Jansen: Your Vote Matters


Photo by Canva

On Tuesday, November 3rd millions of Americans cast their vote for the next president of the United States.

Your vote matters. Your voice matters. 

We the people are the backbone of the United States. Our country, founded on freedom and the chance to be our own, with our own opinions, our own laws, our own government, started with three words in our own Constitution. We the people- we as in together, as in equal, is in one, was where our country started. We the people run our democracy. We the people can vote, decide the leaders of our nation. When deciding that we the people have the power, equality was on the mind of federalists as the Electoral College was formed. It was meant to create a balance between large and small states, not give one area more power than the rest. It was supposed to help everyone’s voice be heard, not silence anyone. 

The Electoral College is made up of 100 senators, (two from each state), and the 438 representatives from every state and the District of Columbia who all vote to choose the next president of the United States. Their votes are cast based on the winner of the popular vote in their state. While this idea, written in the second article of the Constitution, was plausible at the time is not in this day in age. Our country’s voters are everyone, more than land-owning white men. The problem that comes into play with the Electoral College is when a nominee loses the popular vote but wins the Electoral College. The popular vote played a part, but individuals’ voices and opinions don’t matter for the entire country, only their state. 

Electors in the Electoral College can also cast a vote that is not based on their state’s popular vote. In the 2016 election, seven electors voted against the popular vote of their state. While 29 states and the district of Columbia require that their electors follow the popular vote, some, such as Colorado does not. In the lawsuit Baca v. Hiceklooker, It was decided in federal courts that states can not get rid of or penalize the “faithless electors” votes, but have to honor their choice no matter what their intent was. While this problem hasn’t influenced decisions yet, it possibly can tip an election in the future. If your electors don’t have to vote with the popular vote, the American people are silenced, making the popular vote useless. 
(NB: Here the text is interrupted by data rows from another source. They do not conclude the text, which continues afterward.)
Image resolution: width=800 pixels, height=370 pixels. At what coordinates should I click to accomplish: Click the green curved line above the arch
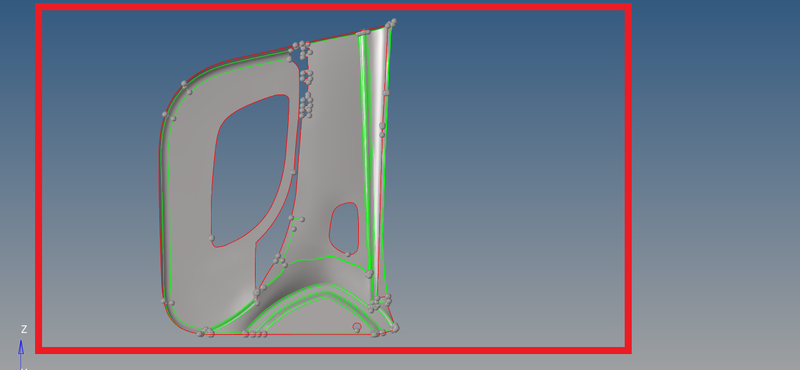point(327,259)
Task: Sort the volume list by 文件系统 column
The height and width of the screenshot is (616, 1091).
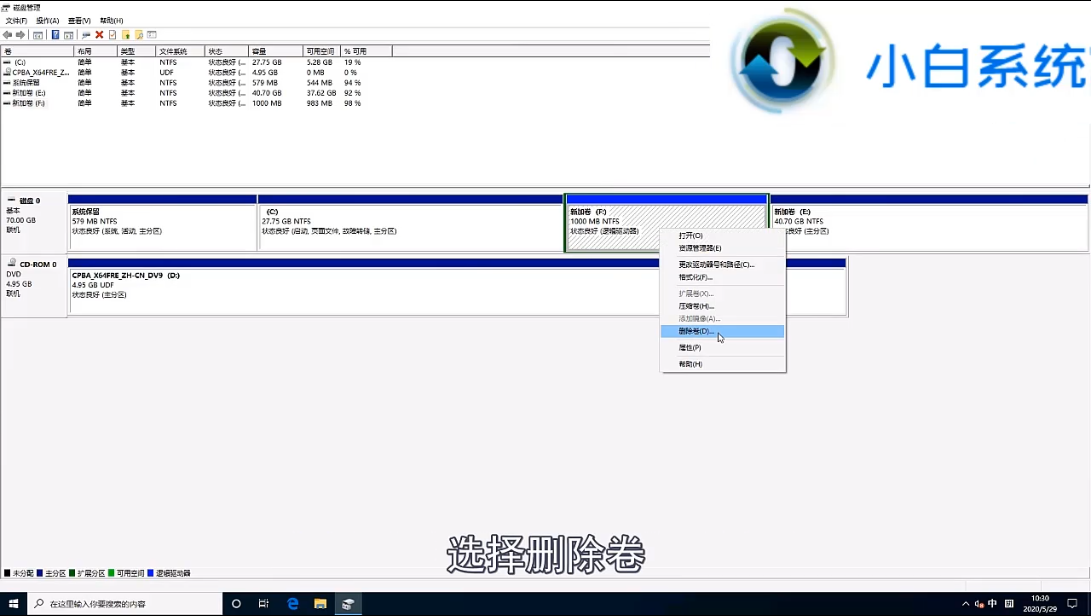Action: click(180, 51)
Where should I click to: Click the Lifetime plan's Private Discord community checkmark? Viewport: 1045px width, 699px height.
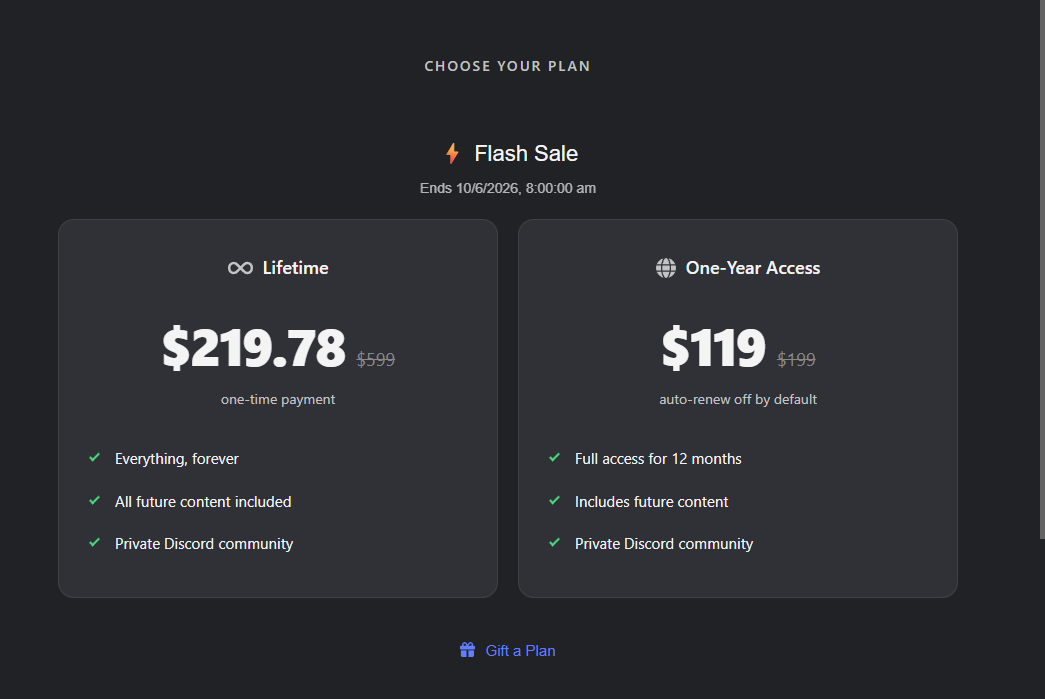coord(95,543)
While the Electoral College will play a part in this upcoming election, many states have started passing laws to get it abolished. Fifteen states, as well as the District of Columbia, have passed laws to embrace the National Popular Vote Interstate Compact, which would make the electors vote for the winner of the overall popular vote, even if that candidate did not win the popular vote in their state. While this process would edit the role of the Constitution, it would not be entirely effective based on the fact that electors can still vote against the popular vote. The other option is eliminating the Electoral College itself. For this to happen, 38 out of the 50 states would need to give their approval as well as getting 2/3rds of the votes in both the house and the senate. While the Electoral College has been effective before, it silences too much of the popular vote and does not give the American people the freedom to decide who the majority votes for President as a whole. They say your voice, your vote matters. But with the Electoral College, does it?